BERLIN Dec 22 Peer Steinbrueck, set to
challenge Angela Merkel as German leader next year, criticised
her centre-right government on Saturday for letting arms exports
surge and vowed to end that if his centre-left opposition wins
The former finance minister, nominated to lead the Social
Democrats (SPD) into September's election against Merkel, said
it was a scandal that Germany has become the world's third
largest arms exporter on her watch.
Arms exports are a sensitive issue in Germany due to its
Nazi past and the role arms makers such as Krupp played in
stoking 19th and 20th century wars with exports to both sides.
After World War Two, successive West German and later united
German governments placed tight restrictions on arms exports,
especially to regions where there were armed conflicts or where
human rights were poorly respected.
"It's a scandal and extremely dangerous that Germany has
become the world's third largest exporter of weapons,"
Steinbrueck, who hopes to form a coalition with the Greens
party, told the Passauer Neue Presse newspaper on Saturday.
"An SPD-Greens government led by me would change that," said
Steinbrueck, 65. "We're even exporting weapons to regions in
conflict and to areas where human rights aren't respected."
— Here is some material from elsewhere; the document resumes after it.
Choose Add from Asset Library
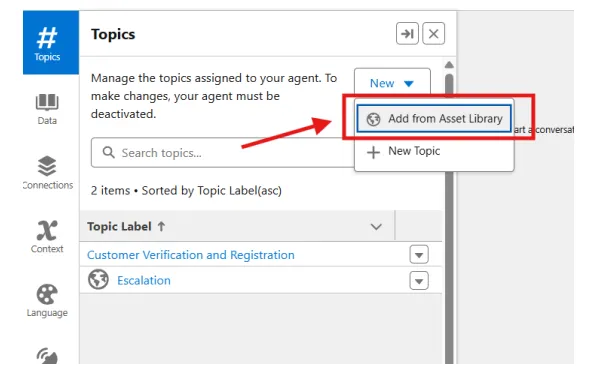This screenshot has width=597, height=392. tap(434, 119)
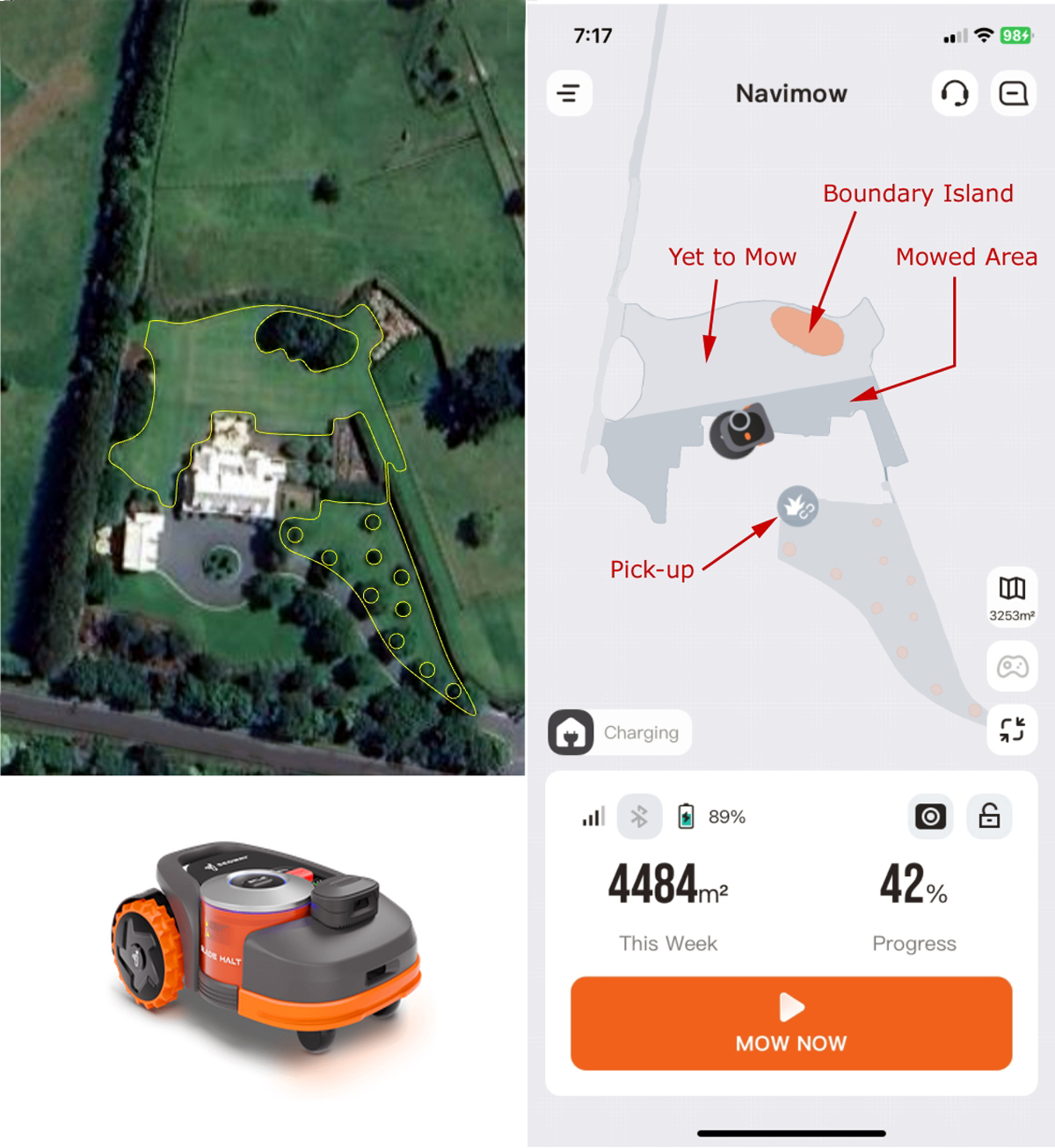Viewport: 1055px width, 1148px height.
Task: Tap the 4484m² This Week statistic
Action: coord(668,906)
The SPD and Greens would win a combined 43 percent of the
vote, according to an ARD TV opinion poll by the Infratest dimap
institute published on Friday. That is more than Merkel's
conservatives but not enough to form a majority coalition.
Merkel's conservatives would win 40 percent. Her Free
Democrat (FDP) allies would win 4 percent, failing to clear the
5 percent hurdle needed for seats. The Left party would win 7
percent, according to the poll. If so, the SPD-Greens bloc would
need 48 percent of votes to secure a parliamentary majority.
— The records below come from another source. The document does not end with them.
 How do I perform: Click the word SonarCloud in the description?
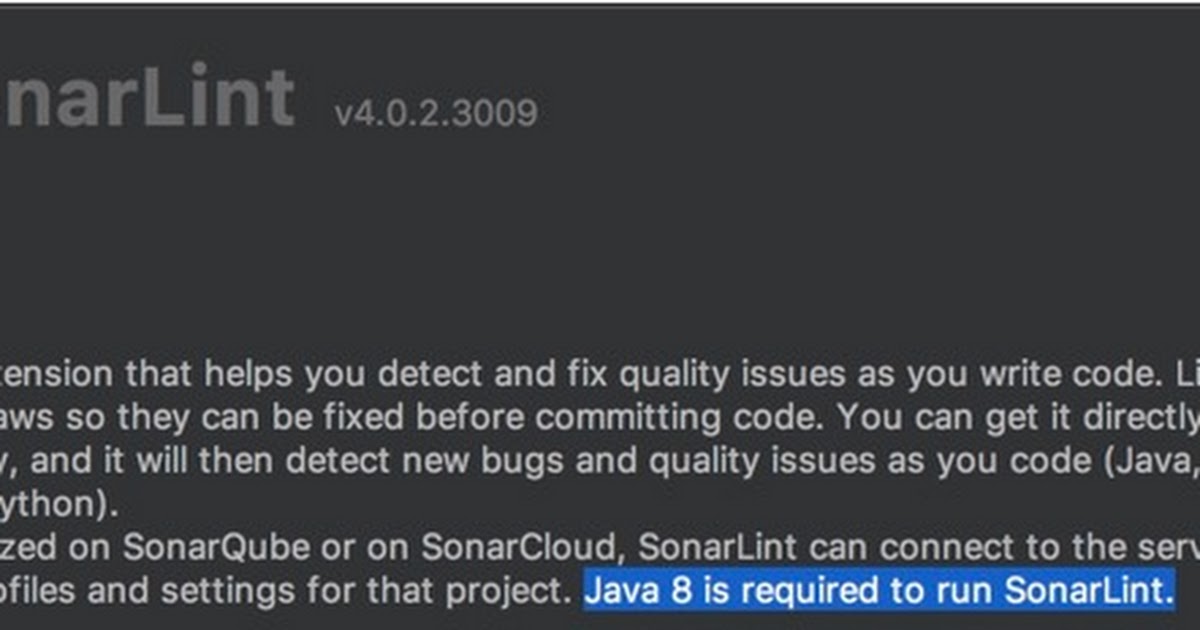[x=518, y=547]
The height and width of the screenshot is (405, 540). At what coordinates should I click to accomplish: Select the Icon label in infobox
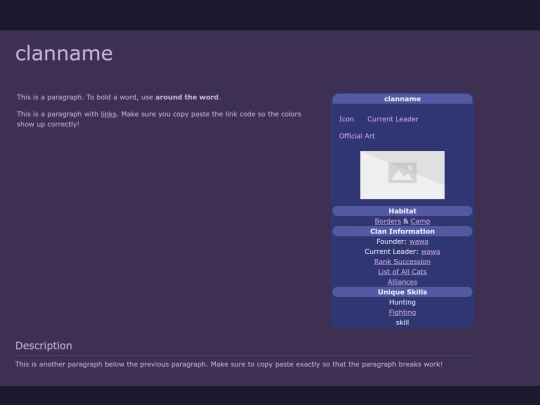(346, 119)
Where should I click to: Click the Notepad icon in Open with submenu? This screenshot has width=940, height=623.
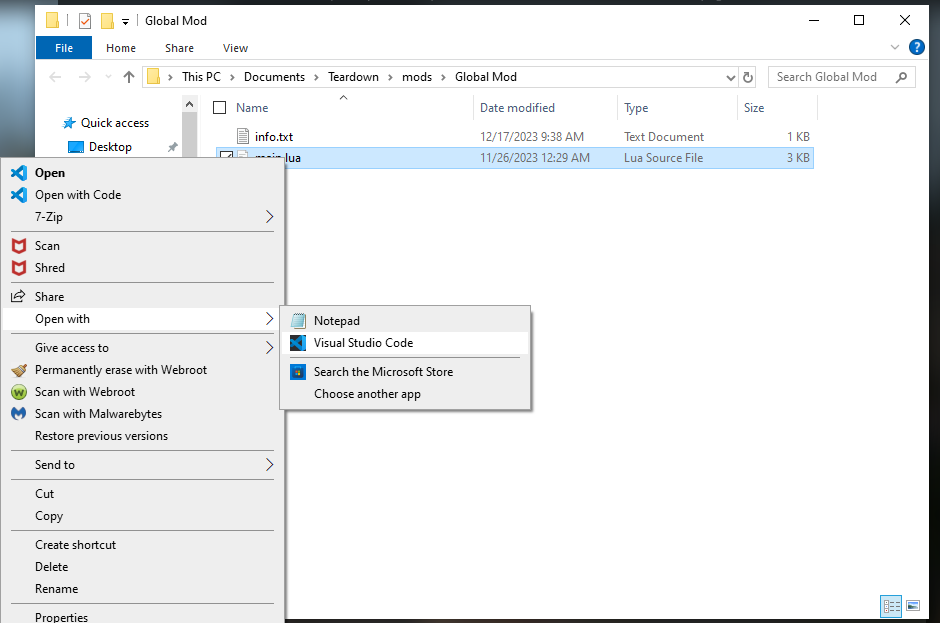pos(297,321)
As a result, many analysts see a repeat of the 2005-2009
grand coalition of Merkel's conservatives and the SPD as a
likely election outcome.
In 2001 Germany was the world's sixth largest arms exporter
with $925 million sold abroad, behind the United States, Russia,
Britain, France and Italy.
Germany now trails only the United States and Russia after
exporting $2.476 billion in 2010, according to latest available
data from the Stockholm International Peace Research Institute.
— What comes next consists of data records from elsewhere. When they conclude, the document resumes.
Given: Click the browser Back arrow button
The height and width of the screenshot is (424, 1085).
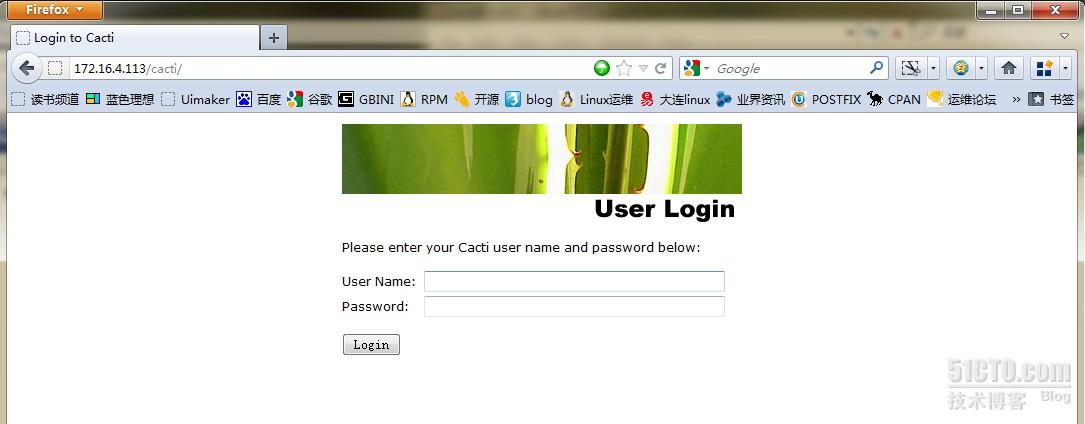Looking at the screenshot, I should [26, 68].
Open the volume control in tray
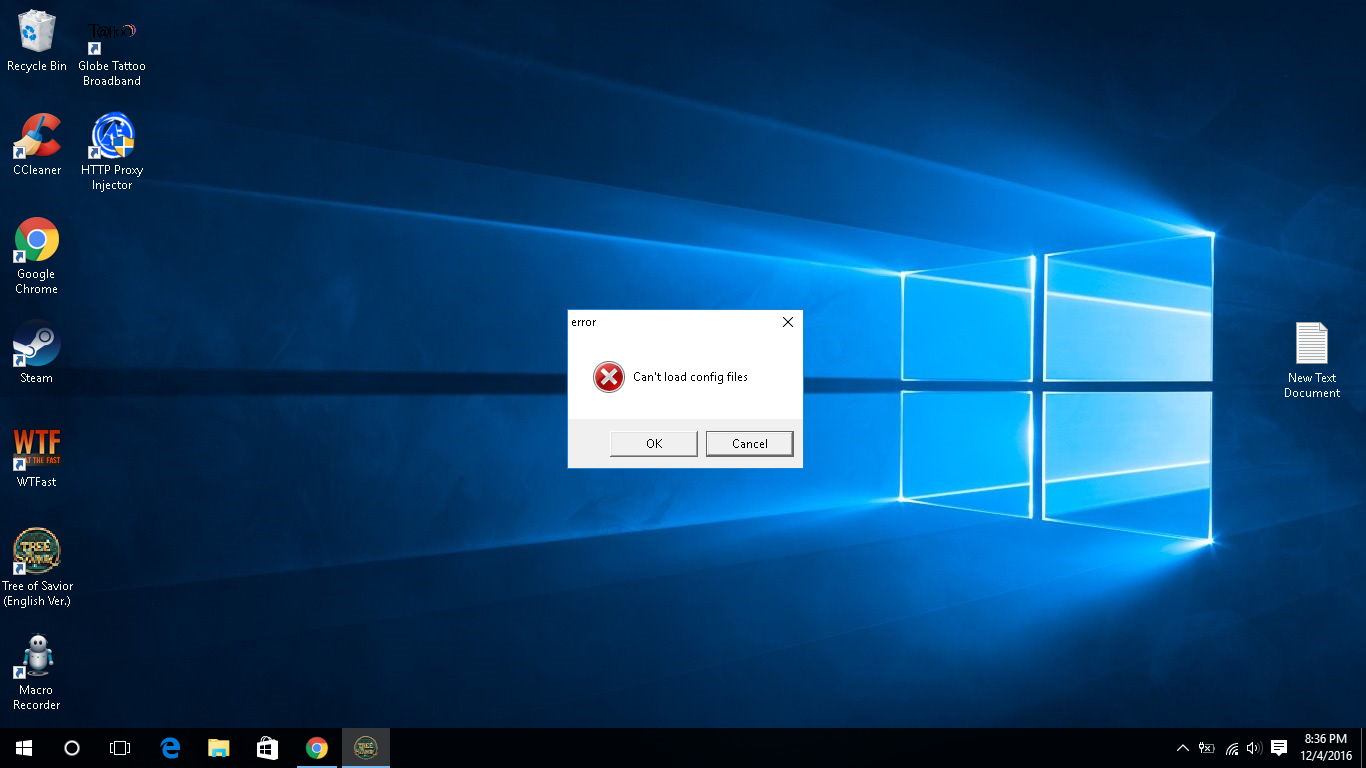 click(x=1254, y=748)
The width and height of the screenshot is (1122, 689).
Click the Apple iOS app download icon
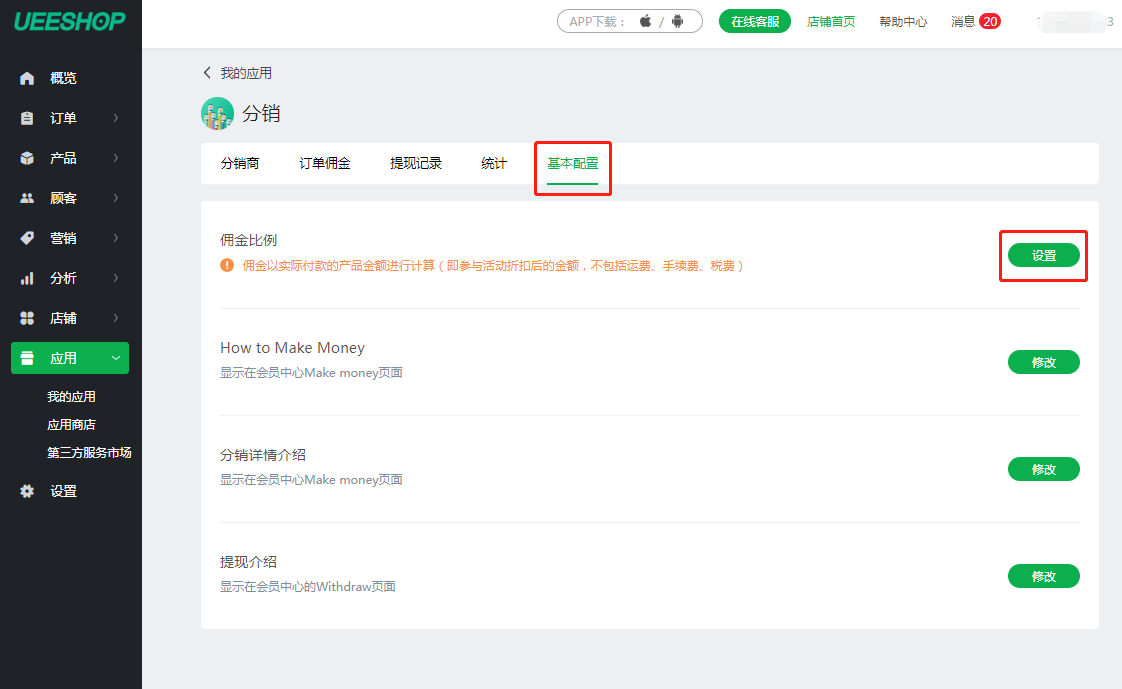pyautogui.click(x=645, y=21)
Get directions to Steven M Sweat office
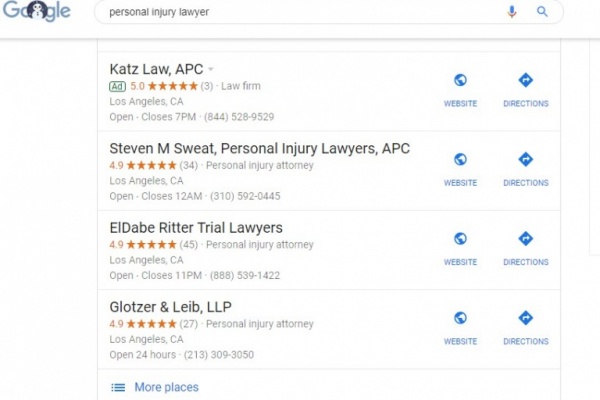Viewport: 600px width, 400px height. (x=525, y=160)
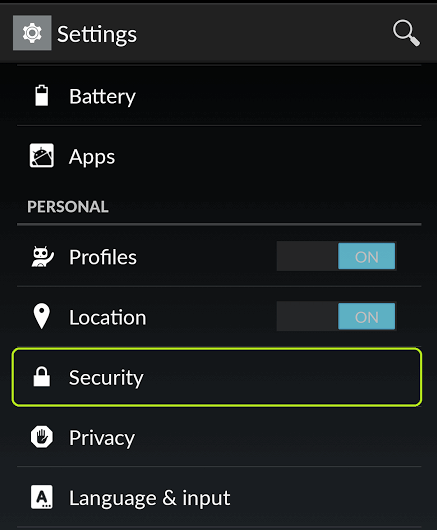Tap the battery icon
Screen dimensions: 437x530
click(42, 96)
Germany ranks ninth in the world on its own defence spending.
Steinbrueck's pre-Christmas attack on Merkel for the
increased arms exports is not likely to figure as a major
election issue in 2013. But it reflects his fighting spirit on
an issue that is important for some leftist voters.
It also aims to deflect criticism from Foreign Minister
Guido Westerwelle, an FDP leader who last week blamed the
SPD-Greens' government from 1998 to 2005 for the increase in
arms exports. He said many recent weapons deliveries to the
Middle East were set up under the SPD-Greens government.
Steinbrueck, facing an uphill battle against the popular
Merkel, said he was not afraid to criticise her government's
foreign policies, adding he would rely on advice from his
friend, former Foreign Minister Frank-Walter Steinmeier.
"I've been around in the world quite a bit," Steinbrueck
told the newspaper. "At the appropriate time, I'll be making
comments on foreign policy on the campaign trail."
The arms issue has made it into the headlines amid a recent
report in Der Spiegel magazine that Saudi Arabia wants to buy
several hundred armoured fighting vehicles from Germany.
Der Spiegel suggested the vehicles could be used in combating
possible demonstrations. According to other media reports
Germany gave pre-approval for the export of 270 Leopard 2 tanks
to Saudi Arabia in 2011. The government has declined to comment.